The answer is a stretch of the material below, returned exactly: the line containing "Where should I click to: Toggle", the line containing "You are a computer-use agent. 537x462 pixels.", and all lines between.

Records to process
--------------------------------

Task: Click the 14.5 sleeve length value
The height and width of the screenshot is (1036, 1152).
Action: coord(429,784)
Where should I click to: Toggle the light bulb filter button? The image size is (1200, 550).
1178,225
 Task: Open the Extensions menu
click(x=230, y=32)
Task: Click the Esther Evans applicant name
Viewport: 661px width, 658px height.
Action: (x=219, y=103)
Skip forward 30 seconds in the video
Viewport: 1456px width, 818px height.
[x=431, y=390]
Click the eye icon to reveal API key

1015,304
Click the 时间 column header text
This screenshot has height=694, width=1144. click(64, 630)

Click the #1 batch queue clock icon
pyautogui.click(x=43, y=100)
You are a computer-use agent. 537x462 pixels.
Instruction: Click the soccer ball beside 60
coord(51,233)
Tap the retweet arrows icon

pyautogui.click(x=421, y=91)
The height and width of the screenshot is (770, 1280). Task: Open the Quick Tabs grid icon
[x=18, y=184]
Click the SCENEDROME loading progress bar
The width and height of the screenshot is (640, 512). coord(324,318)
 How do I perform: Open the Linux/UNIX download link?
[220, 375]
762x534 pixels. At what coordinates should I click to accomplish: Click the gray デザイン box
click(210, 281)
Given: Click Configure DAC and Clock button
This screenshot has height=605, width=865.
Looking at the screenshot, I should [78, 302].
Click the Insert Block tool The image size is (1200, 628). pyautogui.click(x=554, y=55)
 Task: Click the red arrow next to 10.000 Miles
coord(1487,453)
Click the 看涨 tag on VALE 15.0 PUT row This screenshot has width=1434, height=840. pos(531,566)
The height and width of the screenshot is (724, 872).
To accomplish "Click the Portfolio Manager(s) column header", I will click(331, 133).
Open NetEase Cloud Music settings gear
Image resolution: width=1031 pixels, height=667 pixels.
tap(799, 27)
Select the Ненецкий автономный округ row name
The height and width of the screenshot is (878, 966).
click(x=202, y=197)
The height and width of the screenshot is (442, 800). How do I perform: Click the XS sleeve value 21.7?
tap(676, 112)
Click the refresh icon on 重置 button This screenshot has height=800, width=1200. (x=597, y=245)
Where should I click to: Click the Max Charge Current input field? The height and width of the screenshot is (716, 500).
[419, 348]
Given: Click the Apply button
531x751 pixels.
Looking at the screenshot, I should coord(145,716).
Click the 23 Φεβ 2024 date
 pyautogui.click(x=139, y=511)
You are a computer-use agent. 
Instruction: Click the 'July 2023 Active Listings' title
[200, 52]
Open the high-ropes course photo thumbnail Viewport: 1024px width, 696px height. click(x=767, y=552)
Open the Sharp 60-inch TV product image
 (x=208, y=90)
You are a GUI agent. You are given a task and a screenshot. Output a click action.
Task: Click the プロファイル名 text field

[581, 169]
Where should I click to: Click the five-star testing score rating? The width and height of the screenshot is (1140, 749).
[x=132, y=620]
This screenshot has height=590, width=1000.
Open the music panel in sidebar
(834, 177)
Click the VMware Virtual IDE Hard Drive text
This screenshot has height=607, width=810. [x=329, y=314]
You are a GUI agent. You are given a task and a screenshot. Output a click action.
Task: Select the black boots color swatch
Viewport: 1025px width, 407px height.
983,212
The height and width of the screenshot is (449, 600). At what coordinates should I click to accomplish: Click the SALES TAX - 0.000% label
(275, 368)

--------------------------------

Answer box
Where should I click to: Toggle the light bulb filter button? The image size is (1200, 550).
1178,225
 Task: Open the Extensions menu
click(x=230, y=32)
Task: Click the Esther Evans applicant name
Viewport: 661px width, 658px height.
Action: (x=219, y=103)
Skip forward 30 seconds in the video
Viewport: 1456px width, 818px height.
[x=431, y=390]
Click the eye icon to reveal API key

1015,304
Click the 时间 column header text
This screenshot has height=694, width=1144. click(64, 630)

Click the #1 batch queue clock icon
pyautogui.click(x=43, y=100)
You are a computer-use agent. 537x462 pixels.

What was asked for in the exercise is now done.